Saturday, 9 January 2016

A year in the life of a smallholder

Hello and welcome to the Nags Head Farm blog!

We moved to Nags Head Farm back in the Summer of 2014, realising a lifelong dream to have our very own smallholding.  Prior to moving we struggled to maintain some semblance of the good life while holding down full time jobs and running our own start up business.  We did this whilst tending the garden, two allotment plots, a small flock of chickens and our young horse who was stabled on a private yard a good few miles from our home.  It's safe to say moving to the smallholding and having all of this in one place made the whole endeavour much more enjoyable!

Some of you may have followed my adventures via the Ryan's Garden blog which documented my trials of growing produce on my allotment, keeping chickens and creating a  small urban garden back in Wales.  I intend to continue in this ilk here on the Nags Head Farm blog, although there may be a little bit more talk of the farm, the country and our trials and tribulations in between.  Over the past year-and-a-bit the act of gardening has been pushed aside as I've battled hedges, cut down stupendously large dead and dying trees, managed livestock and erected rather a lot of fencing.  2016 should see the start of the garden at least!

The past year and a bit has been thoroughly enjoyable, incredibly frustrating at times and certainly a steep learning curve.  When we first moved to the farm the layout was simple.  We had a house and two large fields with a beautiful hedged boundary and hedged centre line between our two fields.  The field came all the way up to the back door and the grass was knee high and even higher in some parts. The land had been managed over the years, with the previous owner renting the land for grazing but during the sale the grass had grown in to a mature meadow hiding a number of features that we discovered later - some good and some bad.

Our first task was to tame the part of field we now call the garden.  A cheap and cheerful ride on mower was sought and the garden was roughly carved out.  The bottom of the garden was fenced and we set about readying a shelter and a number of paddocks for the arrival of our horse Brucke.  Our chickens that had enjoyed a brief holiday on a friends farm on Gower were collected and finally came to stay.  Gradually we took on more animals, rescuing ex-battery and barn hens, a pony as a companion for Brucke, and two cats.  In between this we bought a pedigree flock of Hebridean Sheep to help tame the meadow for fear of Brucke becoming too fat and we later added our ram, Brutus.  I delved in to the world of breeding and showing pure bred chickens with some great successes.  I settled on Cream Legbars and Indian Game as my breed of choice and I'm sure you'll read more about these as the blog continues.

Clearing the meadow instantly highlighted an issue that we weren't fully aware of when we moved in - moles!  This wasn't the odd mole, this was an infestation and anyone with horses knows a pitted field with unstable ground is quite the hazard.  No longer had we spotted the issue but the garden also fell prey to these earth shovelling nightmares and nobody likes a patchy lawn.  The mole man was called in and we set about repairing the ground.

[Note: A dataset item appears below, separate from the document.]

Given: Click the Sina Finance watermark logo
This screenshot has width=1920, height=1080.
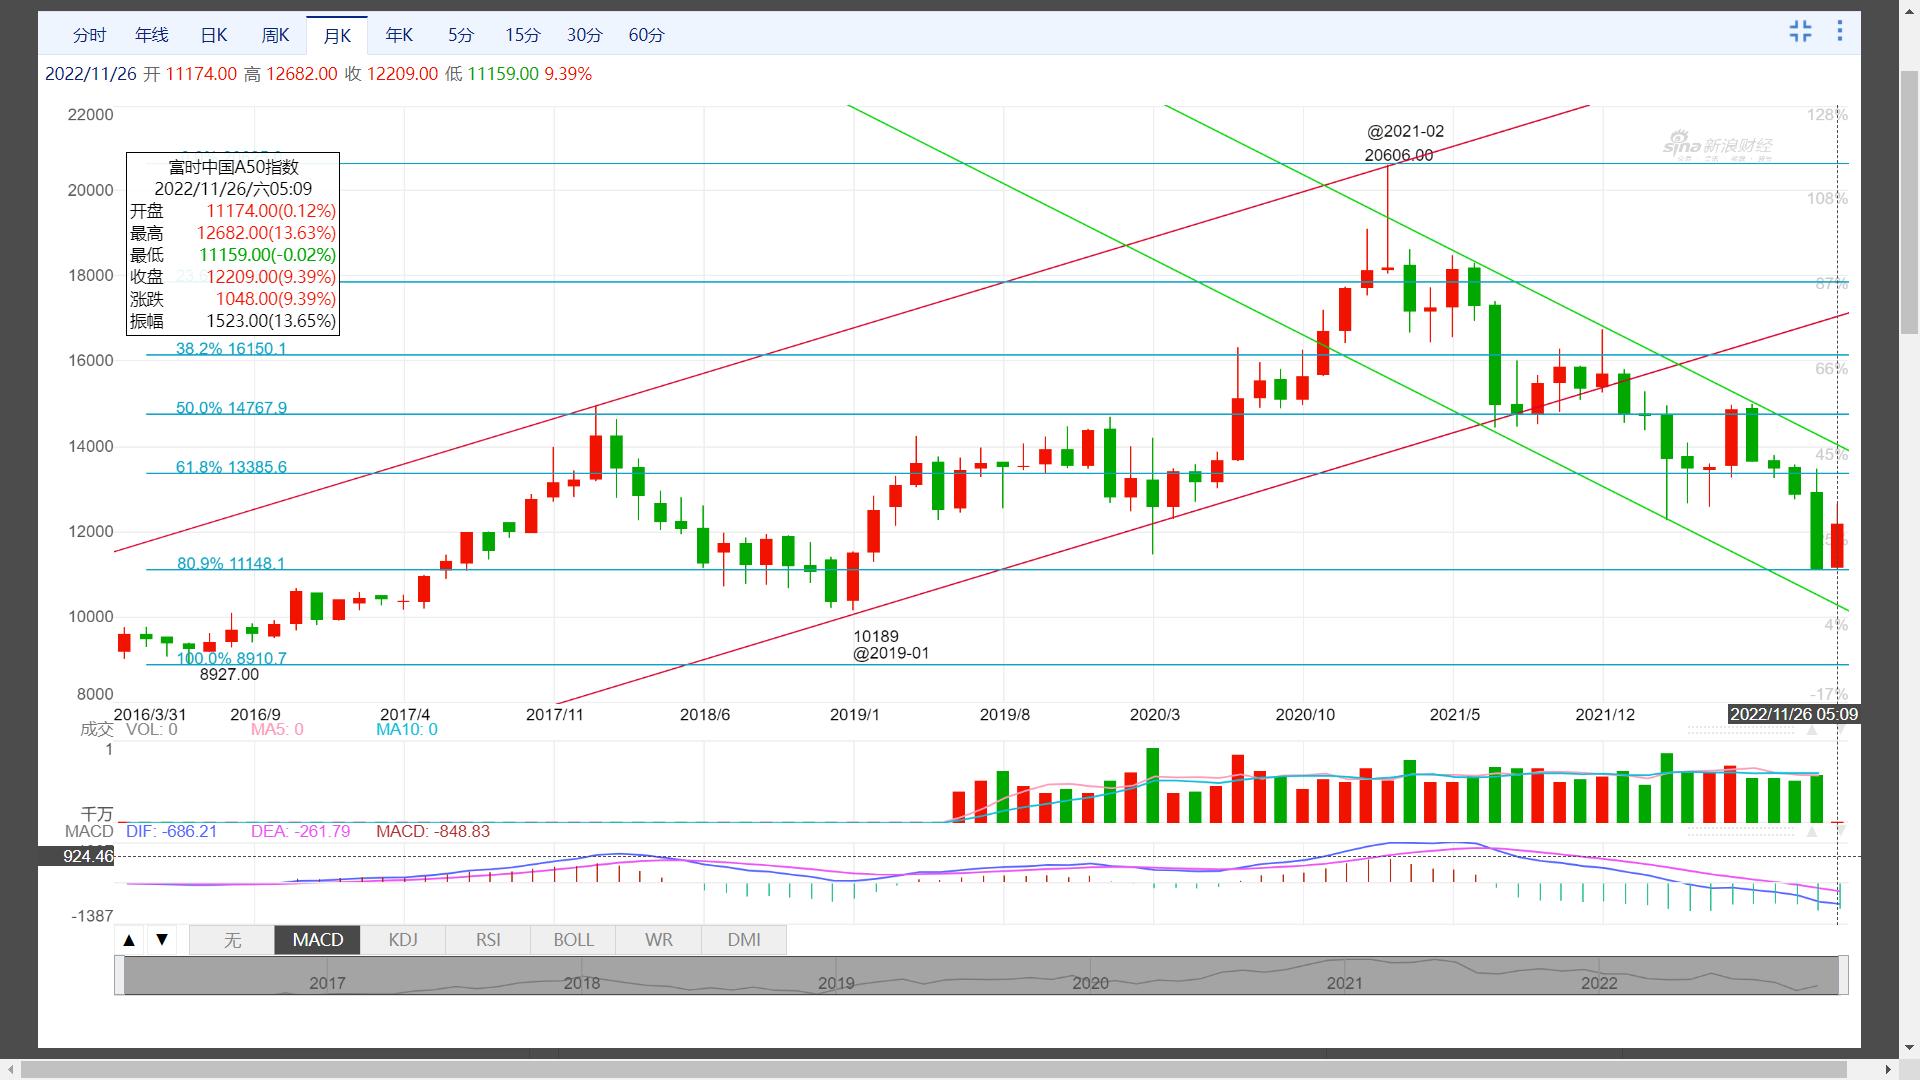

Once we'd settled the animals and carved up the land, the vegetable and cut flower garden was next on the agenda.  A greenhouse was already in place and needed minor repairs and i'd planted the soft fruit bushes I'd trained years previously on the the allotment in an old set of beds that had been set out by the previous owner.  Next to these I planned out a set of ten no-dig beds measuring 20ft x 4ft and a large bed where the original chicken run once sat. Surprisingly, even though immature, these beds produced great yield in their first year.  The no-dig method of laying cardboard, manure and compost on top of lawn was very successful and this part of the garden will be extended in 2016 to form three large beds.

As you can see the first year and a bit has been rather productive but there's still much more to do and several more lessons to be learned just yet.  This blog will chart our progress and developments as the farm grows and expands and I hope you'll find great interest and entertainment reading about it here on the blog.


  1. Glad to see you back in the blogosphere, Ryan. And also glad that you managed to salvage the fruit bushes from the old allotment (though as you had two, they may have been on the one that wasn't dug over while you weren't looking).

    Looking forward to more news of your endeavours. Now, small point: any chance of a follow/subscribe button?

    1. Thanks John! I said I was working on something didn't I?! Yes, so happy to keep the bushes as they are lovingly trained and many propagated by my fair hands too.

      I'll have a look at a few widgets now- thanks for the pointer!


  2. Excellent writing. We're a few years ahead of you here at The Archers At The Larches and your energy has enthused me to return to writing my blog. I look forward to following your progress here.